Stored records:
Segment Open

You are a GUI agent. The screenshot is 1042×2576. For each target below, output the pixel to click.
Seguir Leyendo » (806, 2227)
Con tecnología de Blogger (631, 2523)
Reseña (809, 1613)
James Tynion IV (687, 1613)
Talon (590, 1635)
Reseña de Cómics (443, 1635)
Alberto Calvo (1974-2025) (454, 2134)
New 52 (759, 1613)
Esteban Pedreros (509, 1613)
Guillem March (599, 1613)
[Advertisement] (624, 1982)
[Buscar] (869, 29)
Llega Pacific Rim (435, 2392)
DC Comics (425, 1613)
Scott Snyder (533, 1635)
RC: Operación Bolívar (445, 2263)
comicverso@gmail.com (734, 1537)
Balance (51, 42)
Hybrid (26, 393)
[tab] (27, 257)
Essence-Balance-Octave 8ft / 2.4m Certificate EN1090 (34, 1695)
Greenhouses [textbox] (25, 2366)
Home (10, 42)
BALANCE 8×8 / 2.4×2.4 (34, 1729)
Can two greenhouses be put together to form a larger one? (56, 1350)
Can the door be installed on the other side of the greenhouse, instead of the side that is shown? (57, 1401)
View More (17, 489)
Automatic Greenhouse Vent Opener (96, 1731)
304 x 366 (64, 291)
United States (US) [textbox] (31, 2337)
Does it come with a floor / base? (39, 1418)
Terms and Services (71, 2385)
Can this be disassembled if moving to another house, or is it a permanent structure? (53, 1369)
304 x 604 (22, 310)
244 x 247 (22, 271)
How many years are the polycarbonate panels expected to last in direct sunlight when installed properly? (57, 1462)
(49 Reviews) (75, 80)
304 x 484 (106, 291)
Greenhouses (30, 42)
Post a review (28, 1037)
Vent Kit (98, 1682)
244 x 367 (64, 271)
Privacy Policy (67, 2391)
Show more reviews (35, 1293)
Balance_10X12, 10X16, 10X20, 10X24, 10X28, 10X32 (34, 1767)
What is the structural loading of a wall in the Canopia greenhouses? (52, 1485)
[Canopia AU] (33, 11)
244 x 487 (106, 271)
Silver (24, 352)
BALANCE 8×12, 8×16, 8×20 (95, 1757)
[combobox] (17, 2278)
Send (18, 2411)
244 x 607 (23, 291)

Segment Closed

_Exercise requirements_:
All the records, from start to finish, are to be repeated exactly.

_Expected answer_:
You are a GUI agent. The screenshot is 1042×2576. For each target below, output the pixel to click.
Seguir Leyendo » (806, 2227)
Con tecnología de Blogger (631, 2523)
Reseña (809, 1613)
James Tynion IV (687, 1613)
Talon (590, 1635)
Reseña de Cómics (443, 1635)
Alberto Calvo (1974-2025) (454, 2134)
New 52 (759, 1613)
Esteban Pedreros (509, 1613)
Guillem March (599, 1613)
[Advertisement] (624, 1982)
[Buscar] (869, 29)
Llega Pacific Rim (435, 2392)
DC Comics (425, 1613)
Scott Snyder (533, 1635)
RC: Operación Bolívar (445, 2263)
comicverso@gmail.com (734, 1537)
Balance (51, 42)
Hybrid (26, 393)
[tab] (27, 257)
Essence-Balance-Octave 8ft / 2.4m Certificate EN1090 (34, 1695)
Greenhouses [textbox] (25, 2366)
Home (10, 42)
BALANCE 8×8 / 2.4×2.4 (34, 1729)
Can two greenhouses be put together to form a larger one? (56, 1350)
Can the door be installed on the other side of the greenhouse, instead of the side that is shown? (57, 1401)
View More (17, 489)
Automatic Greenhouse Vent Opener (96, 1731)
304 x 366 (64, 291)
United States (US) [textbox] (31, 2337)
Does it come with a floor / base? (39, 1418)
Terms and Services (71, 2385)
Can this be disassembled if moving to another house, or is it a permanent structure? (53, 1369)
304 x 604 (22, 310)
244 x 247 (22, 271)
How many years are the polycarbonate panels expected to last in direct sunlight when installed properly? (57, 1462)
(49 Reviews) (75, 80)
304 x 484 (106, 291)
Greenhouses (30, 42)
Post a review (28, 1037)
Vent Kit (98, 1682)
244 x 367 (64, 271)
Privacy Policy (67, 2391)
Show more reviews (35, 1293)
Balance_10X12, 10X16, 10X20, 10X24, 10X28, 10X32 (34, 1767)
What is the structural loading of a wall in the Canopia greenhouses? (52, 1485)
[Canopia AU] (33, 11)
244 x 487 (106, 271)
Silver (24, 352)
BALANCE 8×12, 8×16, 8×20 (95, 1757)
[combobox] (17, 2278)
Send (18, 2411)
244 x 607 (23, 291)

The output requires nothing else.